**The problem**
Scan the entries for the word "will" and return every line that has it.

Material provided below:

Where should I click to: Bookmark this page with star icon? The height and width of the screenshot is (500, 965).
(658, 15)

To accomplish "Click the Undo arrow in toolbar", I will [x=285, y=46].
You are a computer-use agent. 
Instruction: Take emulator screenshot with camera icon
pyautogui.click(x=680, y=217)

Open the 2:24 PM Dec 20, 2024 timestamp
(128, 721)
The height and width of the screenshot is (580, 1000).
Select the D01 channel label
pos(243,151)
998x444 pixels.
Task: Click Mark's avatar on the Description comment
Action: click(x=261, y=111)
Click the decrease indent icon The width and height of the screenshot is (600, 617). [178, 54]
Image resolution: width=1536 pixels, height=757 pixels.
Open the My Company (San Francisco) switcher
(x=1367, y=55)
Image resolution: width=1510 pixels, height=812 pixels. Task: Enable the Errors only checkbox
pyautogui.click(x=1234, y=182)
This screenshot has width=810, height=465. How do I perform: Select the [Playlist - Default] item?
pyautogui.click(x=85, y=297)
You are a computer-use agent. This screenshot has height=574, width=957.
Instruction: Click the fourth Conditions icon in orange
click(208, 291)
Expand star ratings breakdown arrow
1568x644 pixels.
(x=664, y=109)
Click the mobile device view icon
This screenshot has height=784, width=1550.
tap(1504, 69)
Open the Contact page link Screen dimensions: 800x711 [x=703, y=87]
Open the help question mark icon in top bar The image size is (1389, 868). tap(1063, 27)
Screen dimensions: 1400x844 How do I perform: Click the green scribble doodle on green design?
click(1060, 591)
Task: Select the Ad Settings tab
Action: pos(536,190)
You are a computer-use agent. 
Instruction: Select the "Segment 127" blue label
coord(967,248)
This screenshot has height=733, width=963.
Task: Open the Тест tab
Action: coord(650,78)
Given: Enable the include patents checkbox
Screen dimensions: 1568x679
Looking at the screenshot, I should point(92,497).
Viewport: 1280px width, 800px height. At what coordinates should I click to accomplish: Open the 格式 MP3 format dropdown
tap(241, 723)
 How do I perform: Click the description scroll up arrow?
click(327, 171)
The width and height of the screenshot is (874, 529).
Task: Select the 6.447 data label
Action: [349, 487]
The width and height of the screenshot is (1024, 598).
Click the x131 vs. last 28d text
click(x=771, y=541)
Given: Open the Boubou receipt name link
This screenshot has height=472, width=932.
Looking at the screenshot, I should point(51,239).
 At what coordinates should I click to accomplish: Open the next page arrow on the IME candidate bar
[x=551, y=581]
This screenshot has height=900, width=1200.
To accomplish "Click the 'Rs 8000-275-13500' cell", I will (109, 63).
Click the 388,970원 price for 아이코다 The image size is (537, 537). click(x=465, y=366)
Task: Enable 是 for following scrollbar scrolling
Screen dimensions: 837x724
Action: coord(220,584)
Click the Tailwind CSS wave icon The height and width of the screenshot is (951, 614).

End of Material provided.

**Solution to this problem**
To accomplish "Click the Undo arrow in toolbar", I will [x=285, y=46].
To accomplish "Click the 'Rs 8000-275-13500' cell", I will (109, 63).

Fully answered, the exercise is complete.